- _REQUIRED WORK_:
Retype the items from the line that contains "Close the AEE4010 flight details panel" through the line that contains "Looking at the screenshot, I should click(x=895, y=186).", both lines included, with every character unchanged.

* START EXERCISE MATERIAL *

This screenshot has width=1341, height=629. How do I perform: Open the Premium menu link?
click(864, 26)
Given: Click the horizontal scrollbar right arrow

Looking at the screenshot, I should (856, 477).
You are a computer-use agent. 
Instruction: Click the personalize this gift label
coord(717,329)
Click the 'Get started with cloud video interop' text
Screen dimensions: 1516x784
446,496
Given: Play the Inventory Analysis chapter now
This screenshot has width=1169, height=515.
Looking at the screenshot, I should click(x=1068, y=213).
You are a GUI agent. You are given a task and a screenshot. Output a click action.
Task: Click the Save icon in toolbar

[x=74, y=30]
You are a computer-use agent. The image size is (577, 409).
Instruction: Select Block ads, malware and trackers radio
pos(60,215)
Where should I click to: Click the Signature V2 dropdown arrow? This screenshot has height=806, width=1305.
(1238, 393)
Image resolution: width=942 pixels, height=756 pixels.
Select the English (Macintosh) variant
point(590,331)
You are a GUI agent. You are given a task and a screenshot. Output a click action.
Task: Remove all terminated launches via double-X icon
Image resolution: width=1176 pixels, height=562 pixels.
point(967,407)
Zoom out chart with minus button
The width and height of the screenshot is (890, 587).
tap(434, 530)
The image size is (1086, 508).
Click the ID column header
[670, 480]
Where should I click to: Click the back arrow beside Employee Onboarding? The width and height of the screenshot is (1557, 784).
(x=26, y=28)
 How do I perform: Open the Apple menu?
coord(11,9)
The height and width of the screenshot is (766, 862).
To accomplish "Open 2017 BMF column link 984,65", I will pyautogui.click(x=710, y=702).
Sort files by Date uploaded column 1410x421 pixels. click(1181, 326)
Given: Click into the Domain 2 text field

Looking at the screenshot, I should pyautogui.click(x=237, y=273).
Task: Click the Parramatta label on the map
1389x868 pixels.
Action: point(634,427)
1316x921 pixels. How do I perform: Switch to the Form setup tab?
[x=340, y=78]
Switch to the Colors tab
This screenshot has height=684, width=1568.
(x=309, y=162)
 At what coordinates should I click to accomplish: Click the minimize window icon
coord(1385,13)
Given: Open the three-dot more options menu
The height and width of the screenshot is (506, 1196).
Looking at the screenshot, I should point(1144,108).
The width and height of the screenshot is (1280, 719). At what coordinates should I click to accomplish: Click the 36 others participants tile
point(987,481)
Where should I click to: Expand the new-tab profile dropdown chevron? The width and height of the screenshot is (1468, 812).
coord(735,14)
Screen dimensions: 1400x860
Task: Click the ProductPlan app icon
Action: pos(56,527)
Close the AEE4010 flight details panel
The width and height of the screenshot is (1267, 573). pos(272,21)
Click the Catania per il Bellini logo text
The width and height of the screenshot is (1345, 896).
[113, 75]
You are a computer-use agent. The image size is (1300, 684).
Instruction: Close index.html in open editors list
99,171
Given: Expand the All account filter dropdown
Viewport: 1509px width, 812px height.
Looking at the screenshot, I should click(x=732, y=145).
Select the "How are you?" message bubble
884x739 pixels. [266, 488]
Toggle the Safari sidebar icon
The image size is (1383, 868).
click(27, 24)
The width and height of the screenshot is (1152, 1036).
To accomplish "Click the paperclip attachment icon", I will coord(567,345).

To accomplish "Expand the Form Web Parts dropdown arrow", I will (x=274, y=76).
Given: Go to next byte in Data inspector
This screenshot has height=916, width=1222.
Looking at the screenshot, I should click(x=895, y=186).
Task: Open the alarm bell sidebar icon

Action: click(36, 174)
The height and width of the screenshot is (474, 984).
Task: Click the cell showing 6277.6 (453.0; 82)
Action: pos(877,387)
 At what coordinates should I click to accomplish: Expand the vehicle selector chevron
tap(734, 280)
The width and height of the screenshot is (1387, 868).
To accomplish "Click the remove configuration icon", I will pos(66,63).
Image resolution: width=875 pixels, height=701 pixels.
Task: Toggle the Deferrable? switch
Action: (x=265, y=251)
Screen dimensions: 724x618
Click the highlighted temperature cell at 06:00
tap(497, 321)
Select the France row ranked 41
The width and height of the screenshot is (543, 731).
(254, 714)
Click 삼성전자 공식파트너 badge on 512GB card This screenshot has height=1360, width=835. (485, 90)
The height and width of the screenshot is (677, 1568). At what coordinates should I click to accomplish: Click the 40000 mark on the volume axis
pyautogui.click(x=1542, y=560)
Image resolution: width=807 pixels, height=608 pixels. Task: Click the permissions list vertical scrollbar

* END EXERCISE MATERIAL *

- _TASK RESPONSE_:
Close the AEE4010 flight details panel
The width and height of the screenshot is (1267, 573). pos(272,21)
Click the Catania per il Bellini logo text
The width and height of the screenshot is (1345, 896).
[113, 75]
You are a computer-use agent. The image size is (1300, 684).
Instruction: Close index.html in open editors list
99,171
Given: Expand the All account filter dropdown
Viewport: 1509px width, 812px height.
Looking at the screenshot, I should click(x=732, y=145).
Select the "How are you?" message bubble
884x739 pixels. [266, 488]
Toggle the Safari sidebar icon
The image size is (1383, 868).
click(27, 24)
The width and height of the screenshot is (1152, 1036).
To accomplish "Click the paperclip attachment icon", I will coord(567,345).

To accomplish "Expand the Form Web Parts dropdown arrow", I will (x=274, y=76).
Given: Go to next byte in Data inspector
This screenshot has height=916, width=1222.
Looking at the screenshot, I should click(x=895, y=186).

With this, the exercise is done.